Patients and Europe’s medicines industry will suffer under EU plans to weaken intellectual property rights, the pharmaceuticals industry body has warned.
The European Commission will publish a new pharmaceutical strategy later this month, with a focus on improving affordability and access to new medicines across the EU which the industry expects will involve some reform of EU intellectual property (IP) rights.
Speaking ahead of its annual conference in Dublin, Oliver O’Connor, chief executive of the Irish Pharmaceutical Healthcare Association (Ipha) said EU policy needed to support the IP rights that are required for the development of new medicines.
“We need robust IP rights to incentivise investment in the development of innovative new medicines and clinical trials aimed at delivering better outcomes for patients with life threatening diseases and other serious medical conditions.”

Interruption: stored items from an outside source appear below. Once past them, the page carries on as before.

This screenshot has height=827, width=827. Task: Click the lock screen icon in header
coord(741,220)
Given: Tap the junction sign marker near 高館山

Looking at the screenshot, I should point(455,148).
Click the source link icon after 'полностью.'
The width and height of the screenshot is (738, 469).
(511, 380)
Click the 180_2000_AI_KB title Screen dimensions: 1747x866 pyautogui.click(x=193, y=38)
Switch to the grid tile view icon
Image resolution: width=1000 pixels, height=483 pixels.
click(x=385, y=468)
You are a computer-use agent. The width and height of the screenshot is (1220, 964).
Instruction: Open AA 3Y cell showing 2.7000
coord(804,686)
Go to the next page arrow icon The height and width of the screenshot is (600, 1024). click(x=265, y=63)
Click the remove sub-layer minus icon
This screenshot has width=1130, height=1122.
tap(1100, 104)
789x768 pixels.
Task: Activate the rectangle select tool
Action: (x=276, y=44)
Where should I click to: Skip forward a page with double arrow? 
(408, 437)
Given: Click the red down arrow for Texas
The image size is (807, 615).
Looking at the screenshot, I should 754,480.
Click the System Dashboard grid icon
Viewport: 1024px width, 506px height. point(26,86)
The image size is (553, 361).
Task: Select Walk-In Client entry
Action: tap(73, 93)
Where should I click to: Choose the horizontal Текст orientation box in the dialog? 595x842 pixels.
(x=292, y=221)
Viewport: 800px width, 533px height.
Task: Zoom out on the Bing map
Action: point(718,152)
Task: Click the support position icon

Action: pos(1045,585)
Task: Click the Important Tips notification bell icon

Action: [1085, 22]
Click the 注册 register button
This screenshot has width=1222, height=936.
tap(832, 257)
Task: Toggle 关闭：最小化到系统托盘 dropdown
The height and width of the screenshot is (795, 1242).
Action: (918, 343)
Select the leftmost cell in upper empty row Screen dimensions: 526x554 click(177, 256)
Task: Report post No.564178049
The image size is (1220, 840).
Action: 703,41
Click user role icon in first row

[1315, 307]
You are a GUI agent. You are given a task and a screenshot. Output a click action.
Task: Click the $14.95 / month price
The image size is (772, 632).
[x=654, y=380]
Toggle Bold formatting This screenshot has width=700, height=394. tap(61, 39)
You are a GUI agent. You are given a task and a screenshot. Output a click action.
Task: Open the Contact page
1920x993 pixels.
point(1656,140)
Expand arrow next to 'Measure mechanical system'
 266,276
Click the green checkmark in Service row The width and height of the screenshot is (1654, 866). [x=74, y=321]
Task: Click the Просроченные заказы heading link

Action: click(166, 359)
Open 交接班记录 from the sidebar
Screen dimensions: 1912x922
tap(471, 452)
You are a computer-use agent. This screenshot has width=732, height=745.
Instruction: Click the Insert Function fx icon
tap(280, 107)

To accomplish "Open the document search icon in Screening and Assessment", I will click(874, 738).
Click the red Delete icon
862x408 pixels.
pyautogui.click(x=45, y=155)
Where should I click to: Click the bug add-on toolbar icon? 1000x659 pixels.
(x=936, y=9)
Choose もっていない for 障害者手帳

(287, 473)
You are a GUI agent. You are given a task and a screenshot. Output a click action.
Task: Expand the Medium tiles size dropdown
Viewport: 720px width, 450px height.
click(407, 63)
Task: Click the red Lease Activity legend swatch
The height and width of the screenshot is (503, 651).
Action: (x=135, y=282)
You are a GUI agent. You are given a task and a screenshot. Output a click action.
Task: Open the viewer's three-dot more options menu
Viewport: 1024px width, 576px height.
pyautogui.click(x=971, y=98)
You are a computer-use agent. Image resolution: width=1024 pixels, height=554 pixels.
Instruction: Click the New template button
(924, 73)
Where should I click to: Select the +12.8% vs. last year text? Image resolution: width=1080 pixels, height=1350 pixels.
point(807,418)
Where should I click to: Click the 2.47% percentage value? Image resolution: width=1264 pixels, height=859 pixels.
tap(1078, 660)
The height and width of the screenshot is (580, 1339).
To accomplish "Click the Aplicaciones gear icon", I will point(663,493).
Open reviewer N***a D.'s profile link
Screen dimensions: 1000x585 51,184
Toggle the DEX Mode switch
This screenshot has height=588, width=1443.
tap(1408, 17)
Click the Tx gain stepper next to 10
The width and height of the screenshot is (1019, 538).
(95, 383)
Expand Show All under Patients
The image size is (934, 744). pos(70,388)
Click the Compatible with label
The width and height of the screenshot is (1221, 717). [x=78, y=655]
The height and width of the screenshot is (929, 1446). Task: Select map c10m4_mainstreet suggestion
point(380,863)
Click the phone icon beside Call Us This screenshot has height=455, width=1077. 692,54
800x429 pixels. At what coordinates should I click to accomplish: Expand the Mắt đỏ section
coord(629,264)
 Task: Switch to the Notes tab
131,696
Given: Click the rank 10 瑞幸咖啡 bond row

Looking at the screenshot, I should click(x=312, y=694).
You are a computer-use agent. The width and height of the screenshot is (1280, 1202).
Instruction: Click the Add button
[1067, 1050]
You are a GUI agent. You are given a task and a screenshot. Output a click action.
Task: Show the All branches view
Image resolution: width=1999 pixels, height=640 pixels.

Ipha says the new EU strategy comes at a pivotal moment as Europe “struggles to regain the ground it has lost to the US and China for cutting-edge science and investment”.
It noted that Europe now accounts for just one in five new medicines, down from half in 1990, adding that where the US spent $2 billion more on pharma R&D back in 2002, it now spends $25 billion more. China, the industry group said, had seen employment in its pharma sector explode by 800 per cent since 2021.
The industry believes it can offer solutions on access and affordability without loosening IP rights, saying that measures already proposed could deliver results by next year.
“By contrast, the proposed changes to IP rights would have the immediate effect of degrading the European environment for long-term investment and it would be well into the 2030s before they delivered any potential impact on national health systems,” Ipha warned.
Ipha president Michael O’Connell said the industry was Europe’s largest high-tech industry, employing 840,000 and investing €42 billion each year in European R&D.
“We are calling for Government support to unlock its health, innovation and economic potential,” he said. He welcomed proposals for Minister of Health Stephen Donnelly to establish a working group where all stakeholders can look at new ways to improve the delivery of innovative medicines for patients.
The initiative comes after a report by Mazars found that more than a third of all new drug approvals take more than two years to complete, despite a legal requirement allowing 180 days for the process, unless additional information is required from an applicant.
The report was published last week by the Department of Health over two years after it was submitted by the consultants.